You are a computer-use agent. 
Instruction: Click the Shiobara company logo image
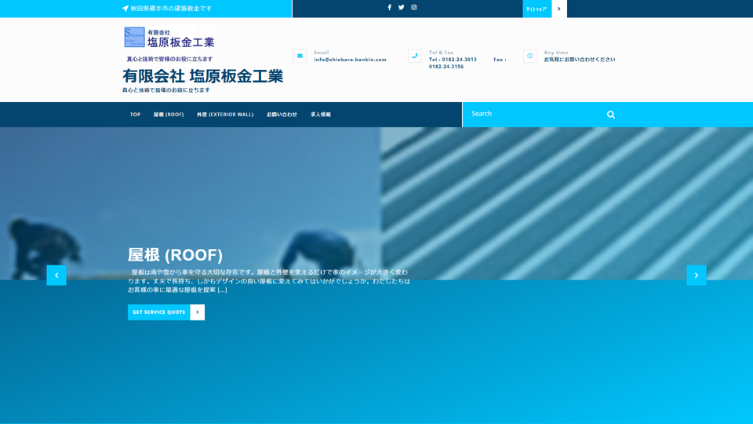coord(169,38)
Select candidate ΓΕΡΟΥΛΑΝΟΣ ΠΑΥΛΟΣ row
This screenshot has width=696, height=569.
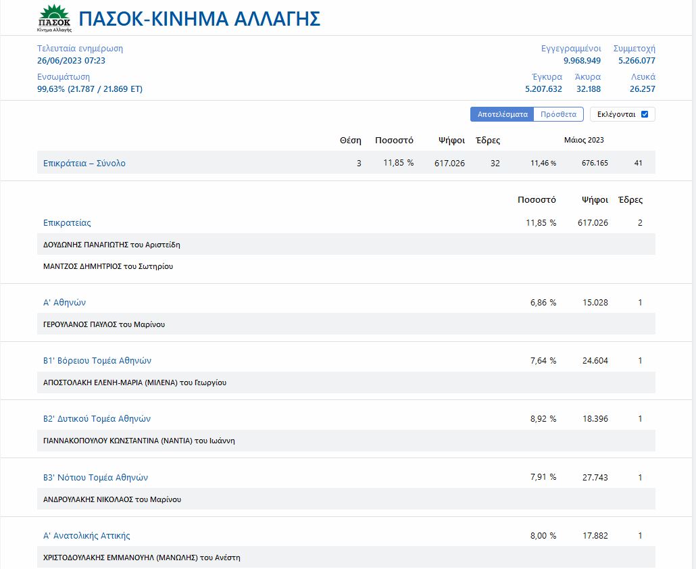(x=104, y=324)
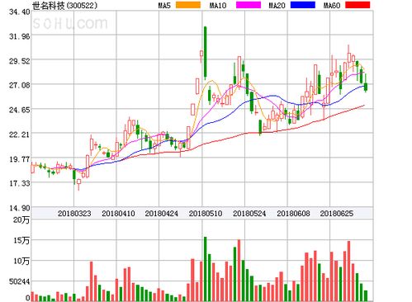Click the 24.65 price axis label
The height and width of the screenshot is (302, 412).
coord(19,110)
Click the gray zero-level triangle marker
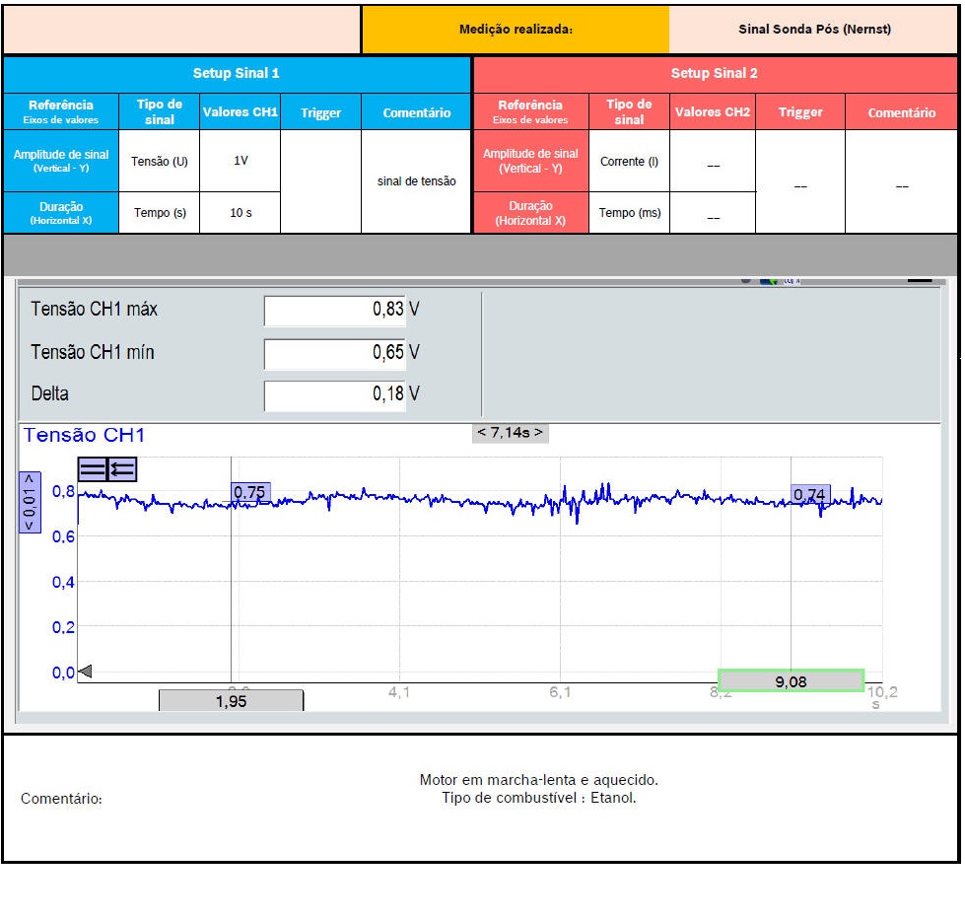This screenshot has height=922, width=965. coord(85,672)
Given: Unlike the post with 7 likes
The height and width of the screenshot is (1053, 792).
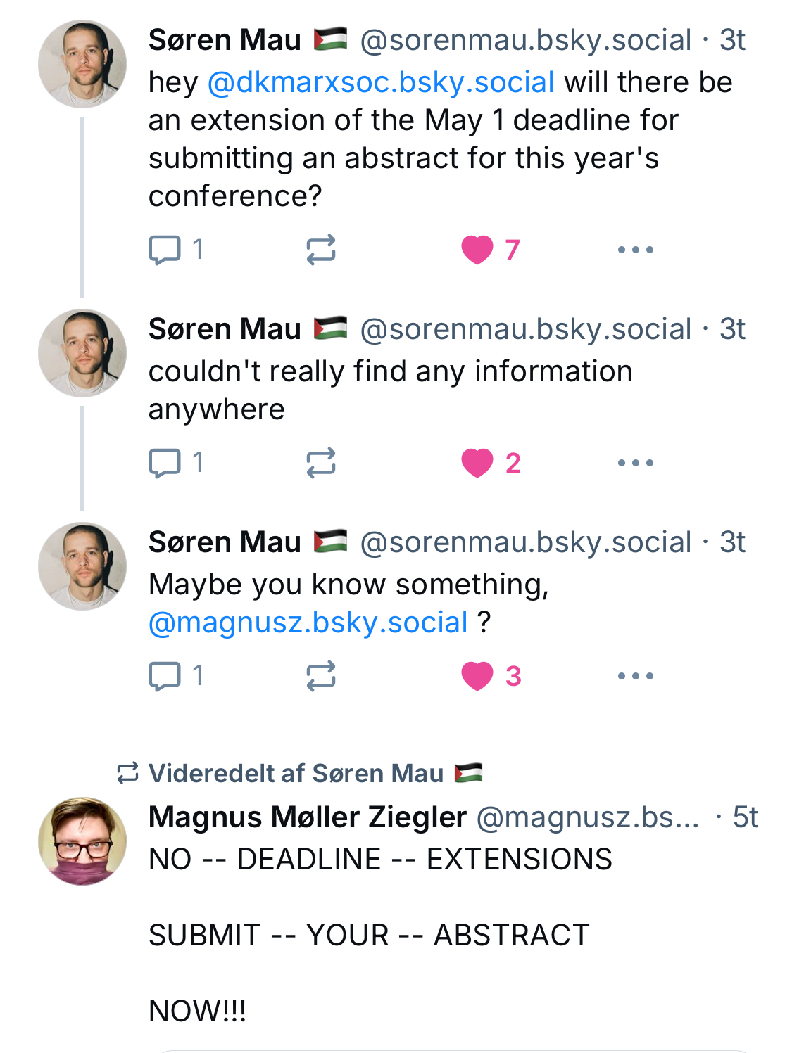Looking at the screenshot, I should 477,250.
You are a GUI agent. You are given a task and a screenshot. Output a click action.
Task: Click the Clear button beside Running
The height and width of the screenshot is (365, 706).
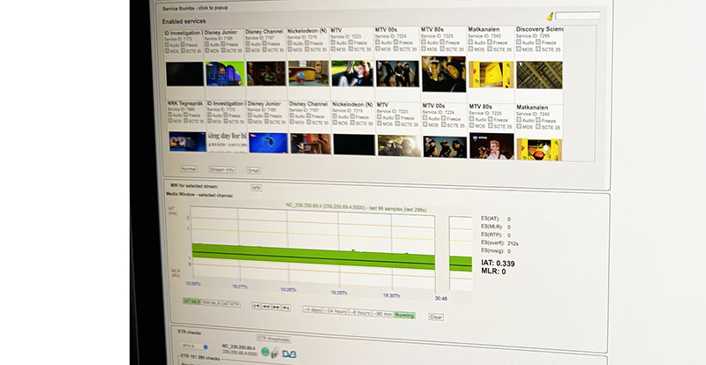pyautogui.click(x=435, y=317)
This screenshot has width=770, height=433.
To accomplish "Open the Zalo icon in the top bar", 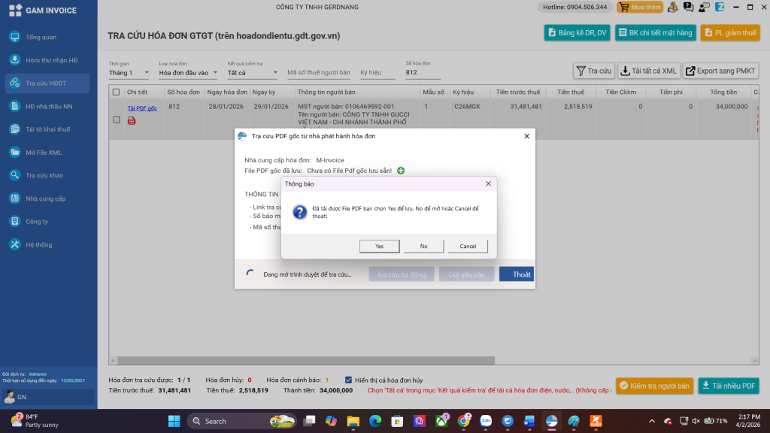I will click(x=720, y=8).
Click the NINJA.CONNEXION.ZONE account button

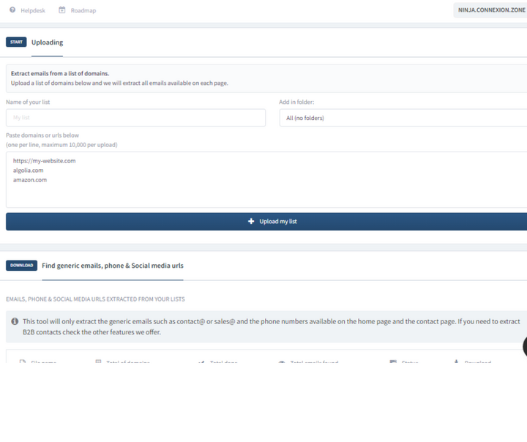490,10
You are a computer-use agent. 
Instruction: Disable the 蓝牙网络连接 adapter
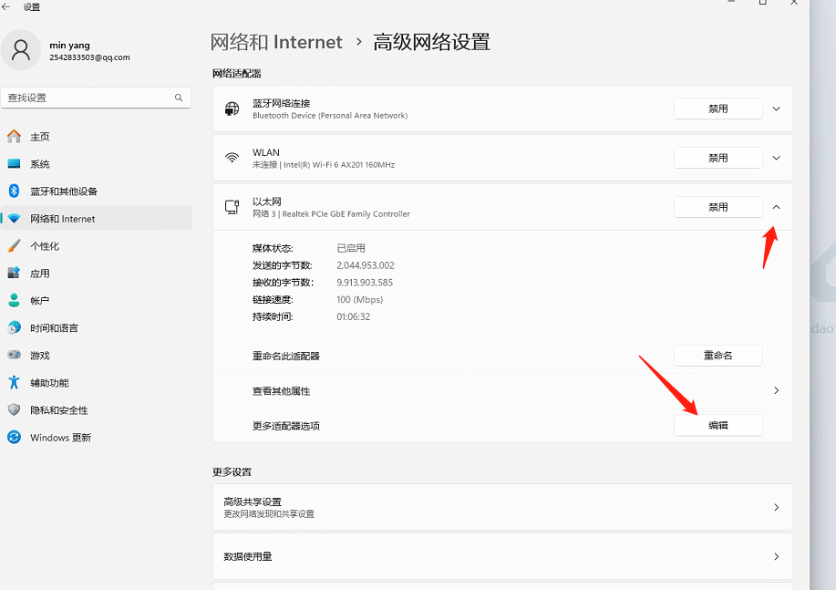click(x=717, y=109)
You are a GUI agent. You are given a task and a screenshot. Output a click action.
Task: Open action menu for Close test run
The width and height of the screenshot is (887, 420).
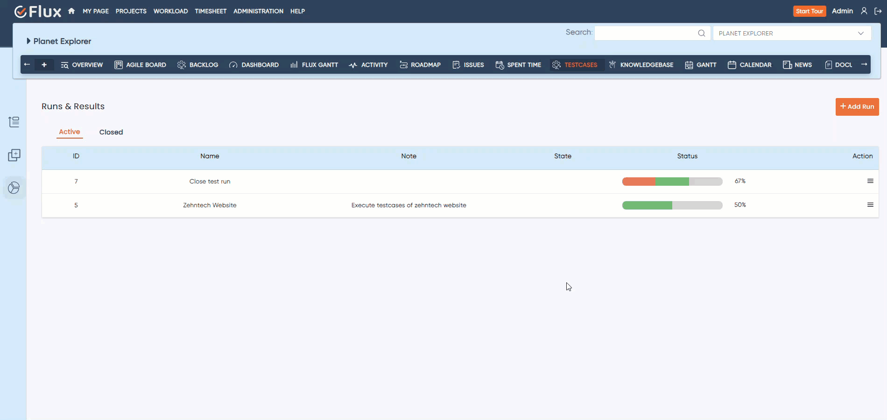click(x=870, y=181)
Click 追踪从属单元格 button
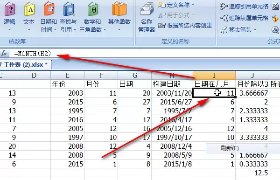 pyautogui.click(x=244, y=18)
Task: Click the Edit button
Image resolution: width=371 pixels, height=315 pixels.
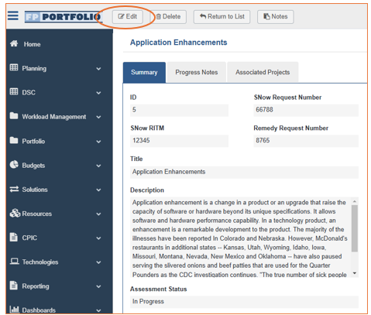Action: coord(128,17)
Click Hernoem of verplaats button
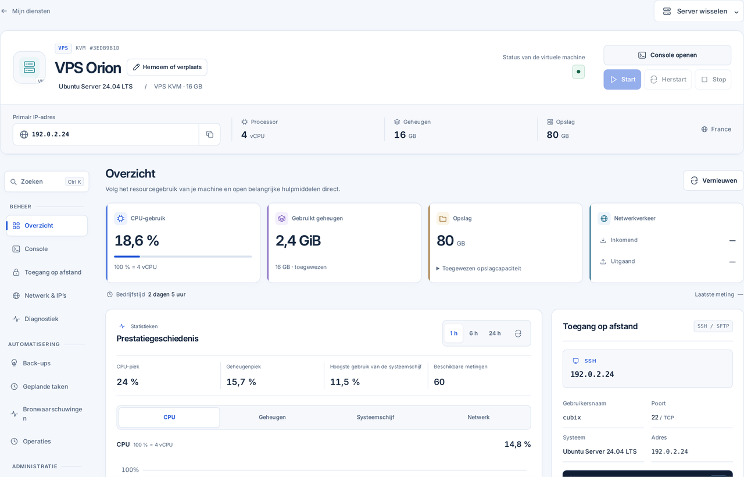744x477 pixels. (x=167, y=67)
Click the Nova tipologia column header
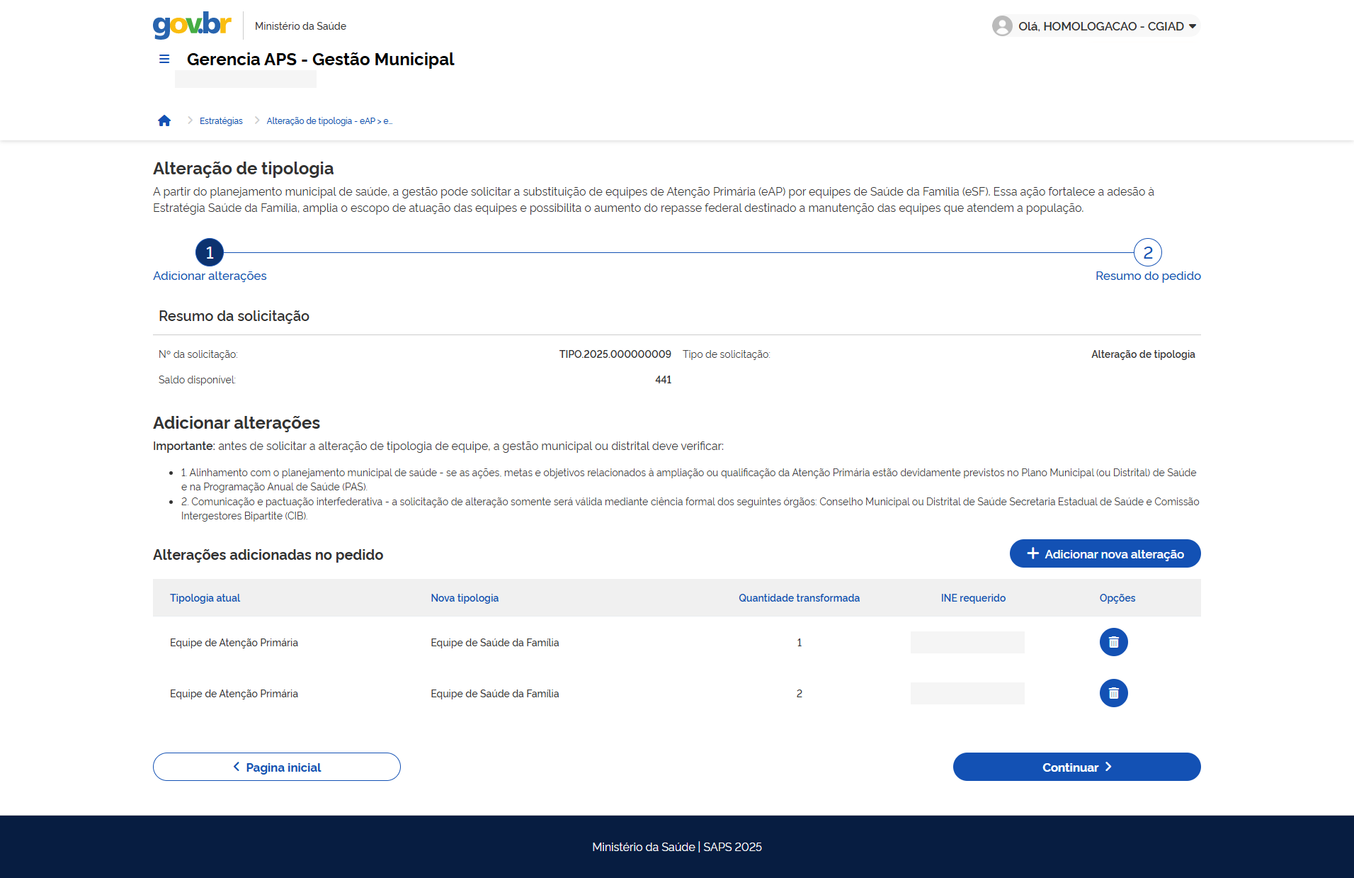 (x=465, y=598)
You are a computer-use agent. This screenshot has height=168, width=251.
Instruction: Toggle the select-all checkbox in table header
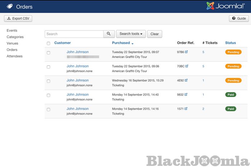tap(48, 43)
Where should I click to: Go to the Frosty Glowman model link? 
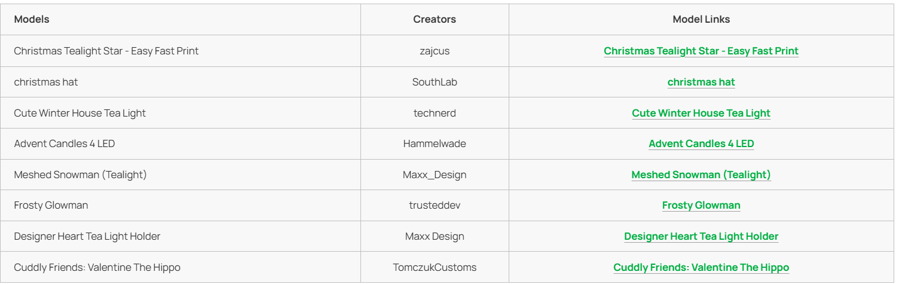point(701,205)
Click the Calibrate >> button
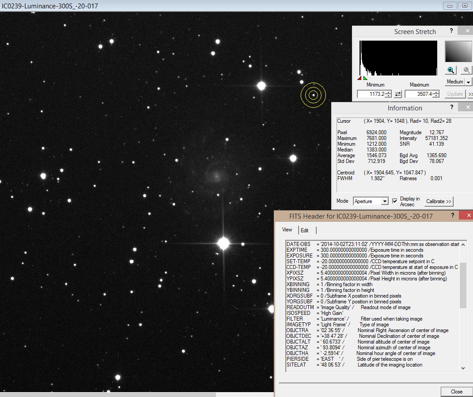The height and width of the screenshot is (397, 473). pos(439,201)
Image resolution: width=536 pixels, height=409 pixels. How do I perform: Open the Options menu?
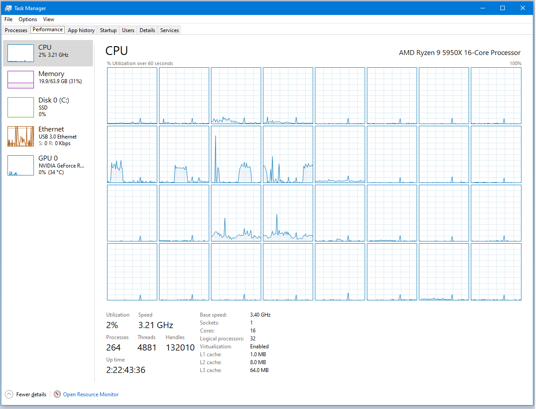28,19
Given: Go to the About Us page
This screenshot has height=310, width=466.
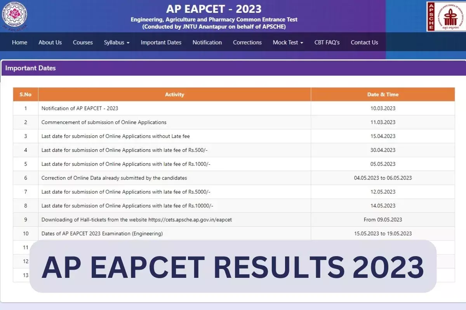Looking at the screenshot, I should click(50, 43).
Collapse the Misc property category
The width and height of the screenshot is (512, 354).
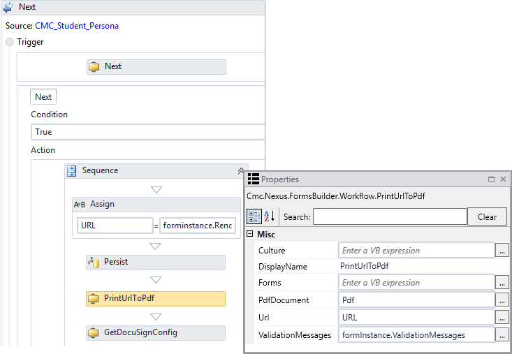coord(249,235)
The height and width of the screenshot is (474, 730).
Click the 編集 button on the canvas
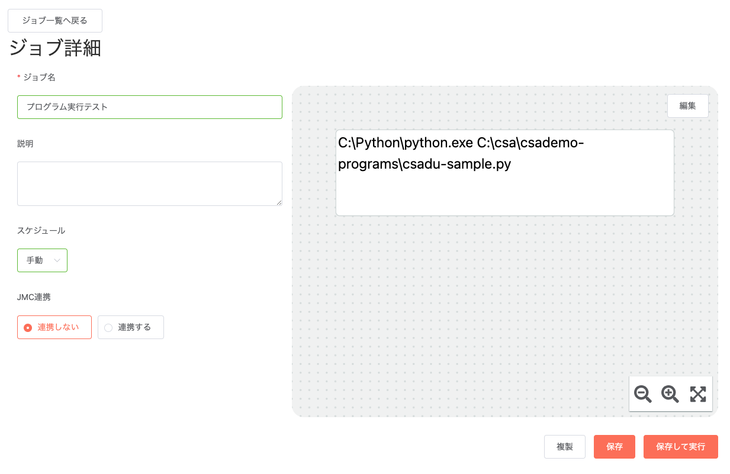tap(688, 106)
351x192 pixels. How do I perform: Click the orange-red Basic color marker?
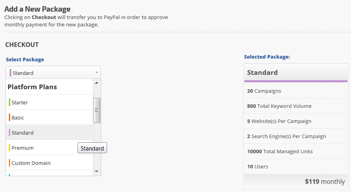(x=9, y=118)
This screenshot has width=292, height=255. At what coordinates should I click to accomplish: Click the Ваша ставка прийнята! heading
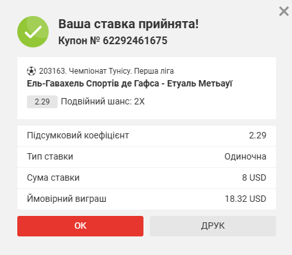point(129,24)
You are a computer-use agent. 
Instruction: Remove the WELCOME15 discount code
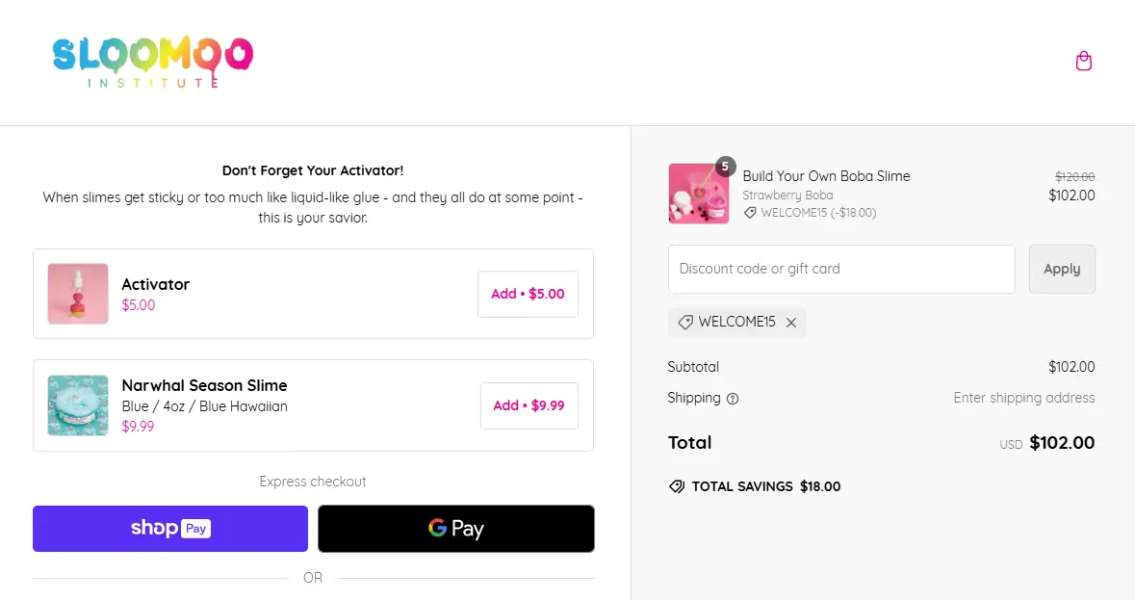pos(791,322)
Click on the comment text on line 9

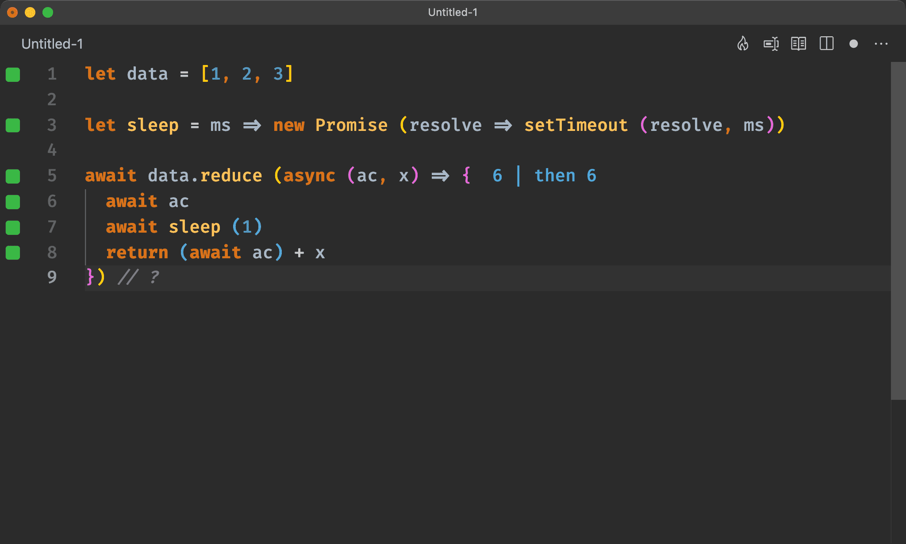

**Assignment**
If a line falls between the first line of the records above and the line containing "This screenshot has width=770, height=433.", inclusive, retype it exactly; leave pictures out.

**Answer below**
You are a computer-use agent. 
Instruction: Click the Shiobara company logo image
coord(169,38)
Select candidate ΓΕΡΟΥΛΑΝΟΣ ΠΑΥΛΟΣ row
This screenshot has width=696, height=569.
(x=104, y=324)
Click the 24.65 price axis label
The height and width of the screenshot is (302, 412).
coord(19,110)
Click the gray zero-level triangle marker
This screenshot has height=922, width=965. coord(85,672)
Given: Unlike the post with 7 likes
The height and width of the screenshot is (1053, 792).
Looking at the screenshot, I should 477,250.
You are a GUI agent. You are given a task and a screenshot. Output a click action.
Task: Click the Clear button beside Running
The height and width of the screenshot is (365, 706).
pyautogui.click(x=435, y=317)
This screenshot has width=770, height=433.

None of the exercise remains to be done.